Einige hundert Menschen versammelten sich daraufhin am Reumannplatz in Favoriten zur „Solidaritätskundgebung für Vielfalt und Zusammenhalt“, um gegen die Asylpolitik-Aussage von Waldhäusl zu protestieren. Das Motto: „Wien sind wir alle.“ Der Waldhäusl-Sager regte vor allem deshalb auf, weil er die Schulklasse – in klassisch rassistischer Manier – als Fremdgruppe definiert, die sich von der eigenen Gruppe, den „echten“ bio-österreichischen Wienerinnen und Wienern, angeblich fundamental unterscheide. Und genau dieses othering legitimiert Ungleichbehandlung und kreiert ein vermeintliches Kollektiv, das auf Unterdrückung basiert. Der Versuch der scharfen Abgrenzung zweier Gruppen wird jedoch durch unscharfe Biografien zunichte gemacht. Wann ist ein zugezogener Kärntner, Vorarlberger oder Salzburger ein echter Wiener? Waldhäusl, der das „Wienerische“ für sich proklamiert, ist selbst Niederösterreicher.
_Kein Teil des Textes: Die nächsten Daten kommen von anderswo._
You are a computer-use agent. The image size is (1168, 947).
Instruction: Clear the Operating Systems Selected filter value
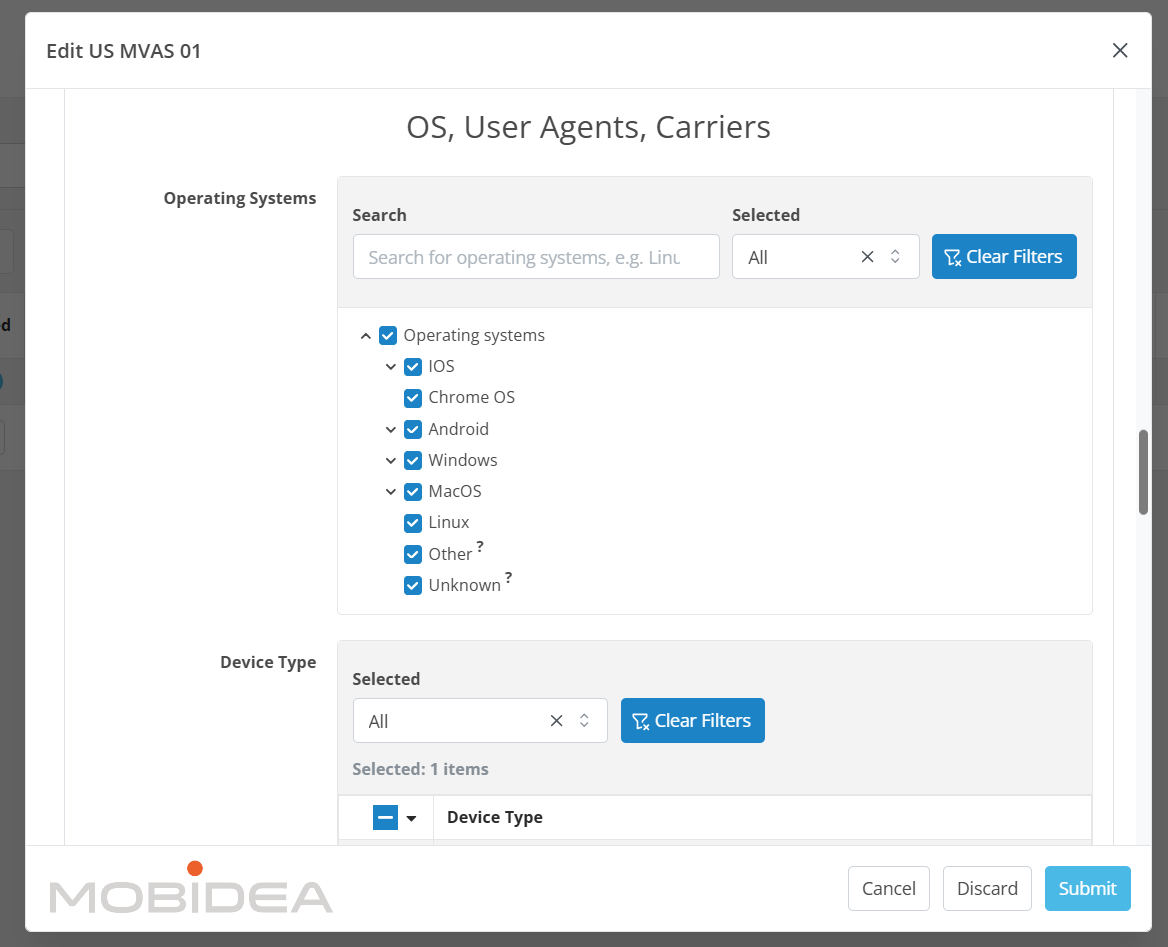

Mit der Frage, was ein gutes Kollektiv ausmacht, hat sich bereits 1950 der deutsche Psychiater und Philosoph Karl Jaspers beschäftigt. Sein Vortrag „Das Kollektiv und der Einzelne“ liefert gute Erklärungen, warum sich Gemeinschaften spalten lassen und was man antidemokratischen Unterwerfungsphantasien entgegnet.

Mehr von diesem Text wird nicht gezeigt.